De acordo com o especialista, algumas pessoas apresentam perda de consciência, movimentos involuntários ou confusão mental por alguns instantes, enquanto outras têm manifestações mais sutis, que podem passar despercebidas. Por isso, o diagnóstico depende de uma avaliação clínica detalhada, com a descrição dos episódios por familiares ou testemunhas, além do apoio de exames como o eletroencefalograma e exames de imagem, que ajudam a identificar o tipo de epilepsia e orientar o tratamento.
Nem toda crise isolada significa epilepsia. “Uma crise única, associada a uma causa bem definida, como hipoglicemia ou alterações metabólicas, não caracteriza epilepsia.
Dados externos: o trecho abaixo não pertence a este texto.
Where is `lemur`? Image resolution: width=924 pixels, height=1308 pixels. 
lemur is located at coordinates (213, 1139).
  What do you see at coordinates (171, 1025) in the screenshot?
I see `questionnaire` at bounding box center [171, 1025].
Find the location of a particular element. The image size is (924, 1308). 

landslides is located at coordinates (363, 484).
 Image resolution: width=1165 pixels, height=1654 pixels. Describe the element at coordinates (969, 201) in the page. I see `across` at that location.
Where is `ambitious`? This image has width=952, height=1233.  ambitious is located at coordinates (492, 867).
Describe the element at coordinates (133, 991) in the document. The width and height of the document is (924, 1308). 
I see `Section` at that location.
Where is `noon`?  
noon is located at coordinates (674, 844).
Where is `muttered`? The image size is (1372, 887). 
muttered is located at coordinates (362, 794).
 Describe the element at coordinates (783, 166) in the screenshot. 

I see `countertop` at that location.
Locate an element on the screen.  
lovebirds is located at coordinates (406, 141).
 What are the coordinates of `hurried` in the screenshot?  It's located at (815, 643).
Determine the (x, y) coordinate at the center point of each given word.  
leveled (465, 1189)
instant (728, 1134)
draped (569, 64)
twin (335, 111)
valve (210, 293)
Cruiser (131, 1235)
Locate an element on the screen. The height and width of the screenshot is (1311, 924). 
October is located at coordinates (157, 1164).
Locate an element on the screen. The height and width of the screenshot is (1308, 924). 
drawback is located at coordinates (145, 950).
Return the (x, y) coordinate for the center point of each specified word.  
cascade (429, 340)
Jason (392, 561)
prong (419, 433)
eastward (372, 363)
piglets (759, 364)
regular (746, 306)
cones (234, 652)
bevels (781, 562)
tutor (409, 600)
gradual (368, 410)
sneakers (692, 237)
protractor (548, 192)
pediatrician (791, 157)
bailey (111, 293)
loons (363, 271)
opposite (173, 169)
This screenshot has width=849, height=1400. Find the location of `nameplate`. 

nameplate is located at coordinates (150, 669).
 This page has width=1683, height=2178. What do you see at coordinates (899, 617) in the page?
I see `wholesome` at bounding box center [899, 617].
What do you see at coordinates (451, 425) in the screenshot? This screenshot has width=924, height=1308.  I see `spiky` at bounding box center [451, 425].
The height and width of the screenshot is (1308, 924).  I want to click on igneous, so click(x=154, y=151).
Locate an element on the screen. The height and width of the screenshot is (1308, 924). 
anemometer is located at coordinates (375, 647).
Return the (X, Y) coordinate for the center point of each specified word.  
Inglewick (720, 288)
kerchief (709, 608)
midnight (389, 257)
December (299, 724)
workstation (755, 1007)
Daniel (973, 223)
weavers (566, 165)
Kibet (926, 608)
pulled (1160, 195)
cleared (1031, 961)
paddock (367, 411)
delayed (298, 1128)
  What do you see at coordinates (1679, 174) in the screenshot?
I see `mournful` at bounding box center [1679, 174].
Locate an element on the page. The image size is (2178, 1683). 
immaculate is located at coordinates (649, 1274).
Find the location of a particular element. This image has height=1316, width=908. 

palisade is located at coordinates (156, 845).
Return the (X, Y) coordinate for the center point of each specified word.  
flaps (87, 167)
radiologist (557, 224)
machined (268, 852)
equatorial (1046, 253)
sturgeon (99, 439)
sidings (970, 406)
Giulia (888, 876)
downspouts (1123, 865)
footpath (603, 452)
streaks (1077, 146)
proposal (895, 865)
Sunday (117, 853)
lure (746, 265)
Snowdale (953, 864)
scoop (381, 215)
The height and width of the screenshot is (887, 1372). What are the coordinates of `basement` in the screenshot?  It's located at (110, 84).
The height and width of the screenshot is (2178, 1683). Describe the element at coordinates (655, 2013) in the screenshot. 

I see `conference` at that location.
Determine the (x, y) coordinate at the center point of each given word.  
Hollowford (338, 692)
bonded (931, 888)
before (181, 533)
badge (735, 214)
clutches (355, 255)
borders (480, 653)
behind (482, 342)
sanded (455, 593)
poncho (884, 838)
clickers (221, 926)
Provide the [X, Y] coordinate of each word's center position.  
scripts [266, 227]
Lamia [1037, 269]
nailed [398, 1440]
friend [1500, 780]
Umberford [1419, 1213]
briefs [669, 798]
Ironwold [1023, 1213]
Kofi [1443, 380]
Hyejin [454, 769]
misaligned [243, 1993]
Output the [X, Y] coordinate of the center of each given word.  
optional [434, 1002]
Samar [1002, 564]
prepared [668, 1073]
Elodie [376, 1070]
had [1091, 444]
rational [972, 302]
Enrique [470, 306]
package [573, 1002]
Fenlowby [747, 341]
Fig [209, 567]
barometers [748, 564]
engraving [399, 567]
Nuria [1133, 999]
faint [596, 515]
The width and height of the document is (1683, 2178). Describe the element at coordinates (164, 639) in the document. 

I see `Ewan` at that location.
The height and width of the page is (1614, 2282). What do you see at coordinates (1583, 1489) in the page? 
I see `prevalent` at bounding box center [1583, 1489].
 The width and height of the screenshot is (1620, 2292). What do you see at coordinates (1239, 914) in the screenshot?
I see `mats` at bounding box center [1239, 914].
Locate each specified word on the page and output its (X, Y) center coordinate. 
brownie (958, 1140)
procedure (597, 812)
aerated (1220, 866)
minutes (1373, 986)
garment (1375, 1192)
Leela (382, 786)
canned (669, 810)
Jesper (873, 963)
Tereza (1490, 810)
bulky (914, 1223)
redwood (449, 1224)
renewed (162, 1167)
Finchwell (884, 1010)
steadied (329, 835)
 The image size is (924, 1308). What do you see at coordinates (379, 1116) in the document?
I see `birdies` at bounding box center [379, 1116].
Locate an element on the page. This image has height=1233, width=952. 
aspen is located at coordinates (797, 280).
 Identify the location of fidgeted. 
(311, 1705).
A condição é definida pela ocorrência de mais de uma crise, com intervalo mínimo de 24 horas, sem um fator desencadeante evidente”, esclarece Ridolfi. Estima-se que cerca de 10% da população terá ao menos uma crise epiléptica ao longo da vida, mas apenas cerca de 1% convive com epilepsia de forma recorrente.
Uso correto da medicação é essencial
O acompanhamento médico e o uso correto da medicação são fundamentais para o controle da doença. Interromper ou esquecer o tratamento aumenta o risco de novas crises, quedas, acidentes e internações. Com tratamento adequado, a maioria das pessoas pode levar uma vida ativa, com retorno às atividades habituais e poucas restrições.
Saber como agir diante de uma crise também faz diferença. A orientação é manter a calma, deitar a pessoa em local seguro, virá-la de lado para evitar engasgos e marcar o tempo da crise, que geralmente dura entre três e cinco minutos. Não se deve colocar objetos ou as mãos na boca do paciente, nem tentar conter os movimentos.
Para Raphael Ridolfi, combater o estigma é tão importante quanto tratar a doença. “A epilepsia não é crise espiritual, nem sinal de loucura. É uma condição neurológica que pode e deve ser diagnosticada e tratada. Informação e respeito são essenciais para garantir qualidade de vida e inclusão social aos pacientes.”